Could you copy out, word for word, the lines from the one containing "Where should I" through the last line, omitting the pictures?

-.-.-

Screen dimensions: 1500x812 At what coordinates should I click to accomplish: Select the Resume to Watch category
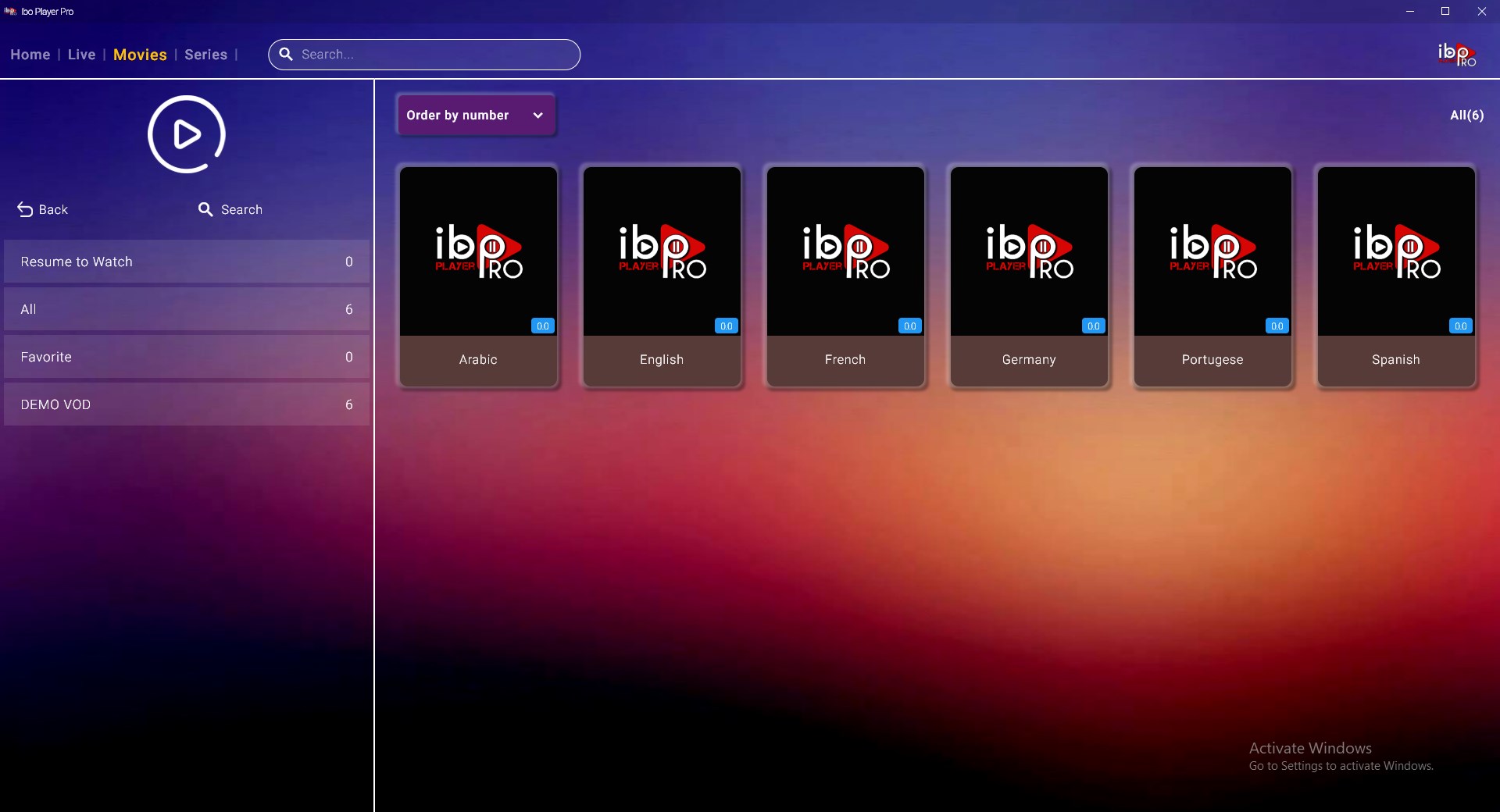[186, 262]
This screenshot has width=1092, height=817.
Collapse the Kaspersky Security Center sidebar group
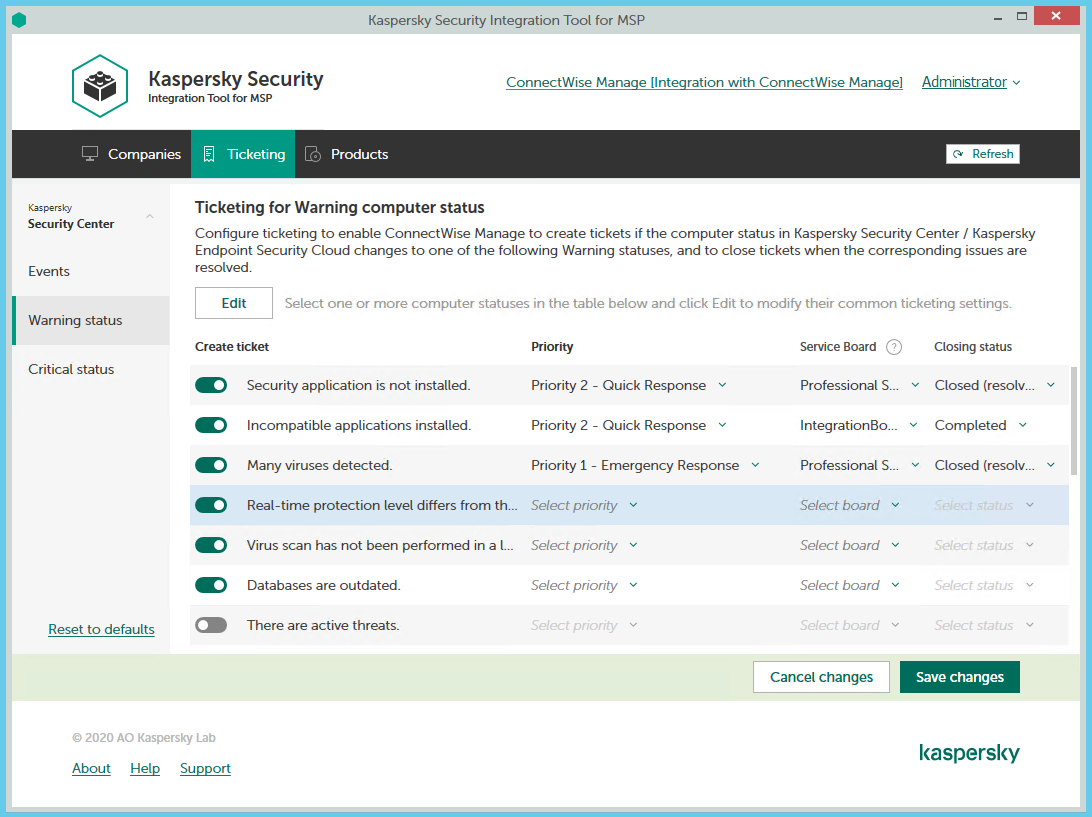point(149,216)
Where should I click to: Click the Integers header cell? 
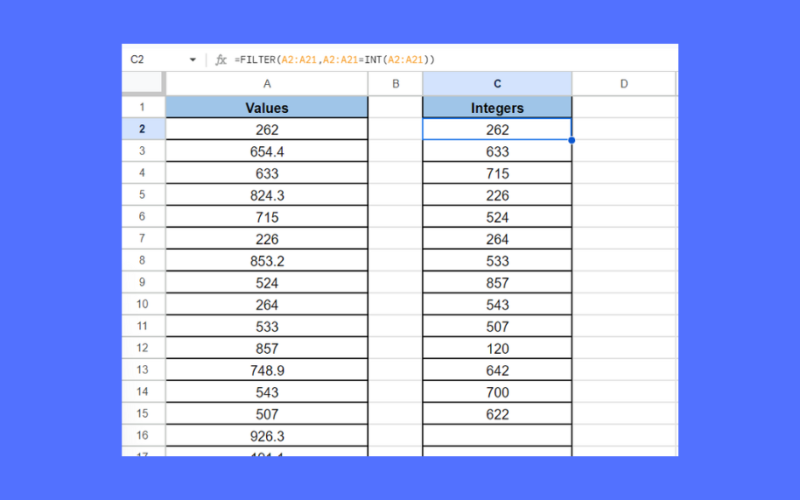click(x=497, y=107)
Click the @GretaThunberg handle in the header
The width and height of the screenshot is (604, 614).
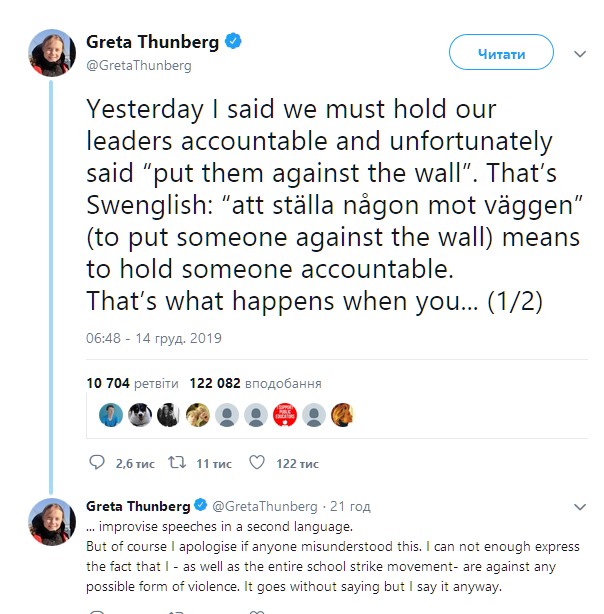(138, 66)
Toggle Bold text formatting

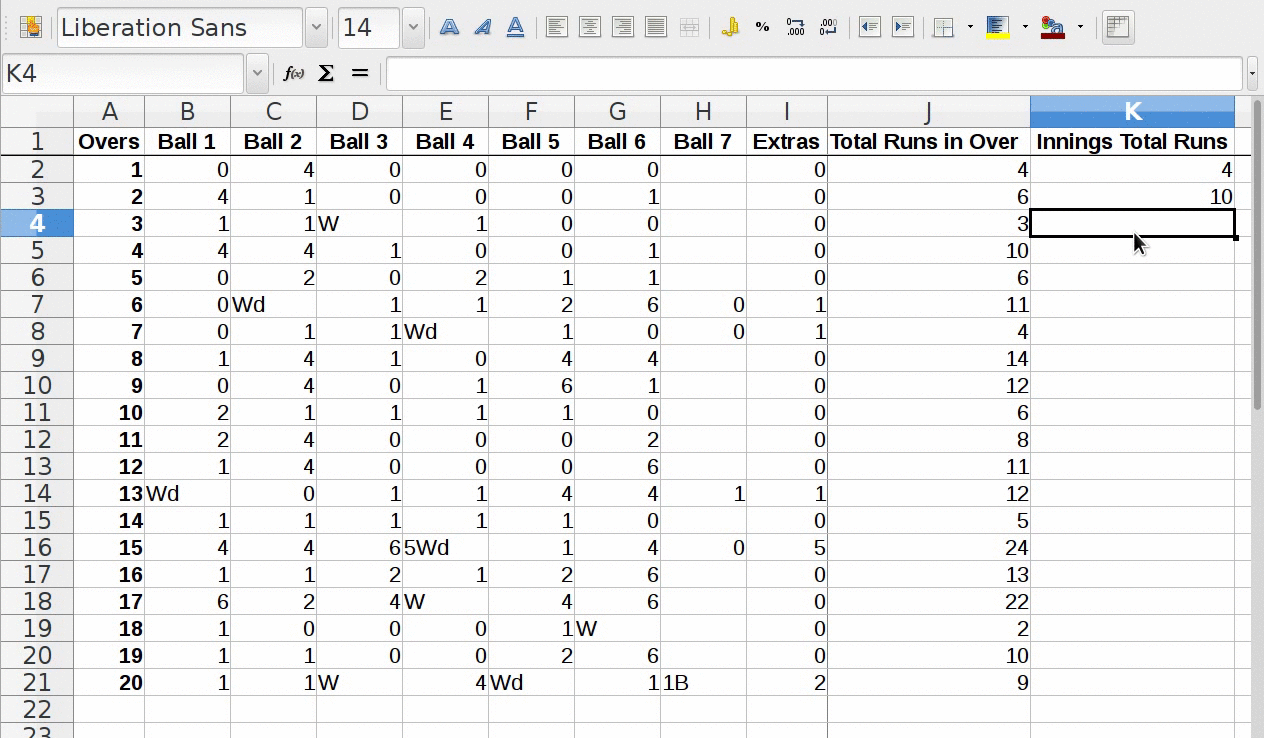pos(450,28)
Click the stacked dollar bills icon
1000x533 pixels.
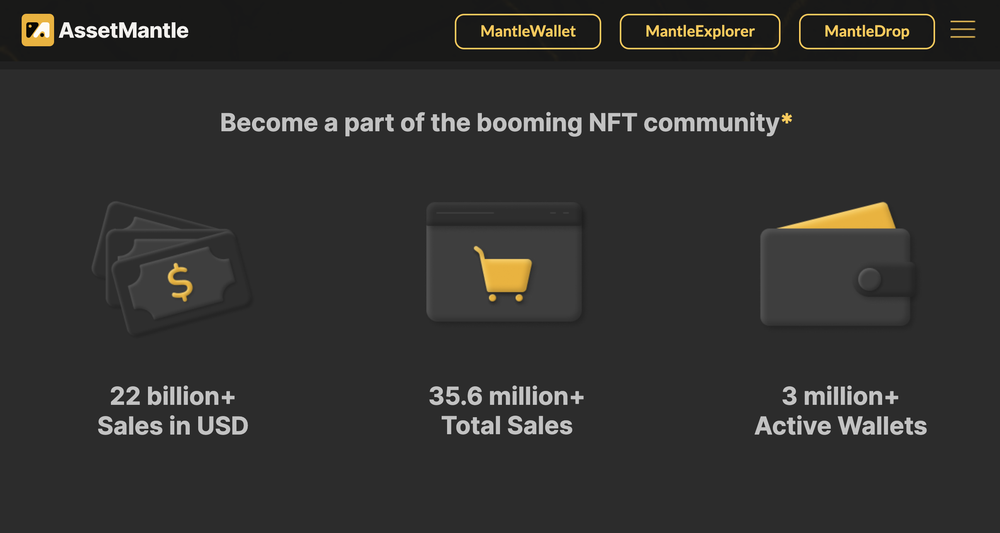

-.-.-

— Solved exercise —
Where should I click to: Click the Integers header cell? 
click(x=497, y=107)
Click the @GretaThunberg handle in the header
The width and height of the screenshot is (604, 614).
(138, 66)
Toggle Bold text formatting

pos(450,28)
Click the stacked dollar bills icon
1000x533 pixels.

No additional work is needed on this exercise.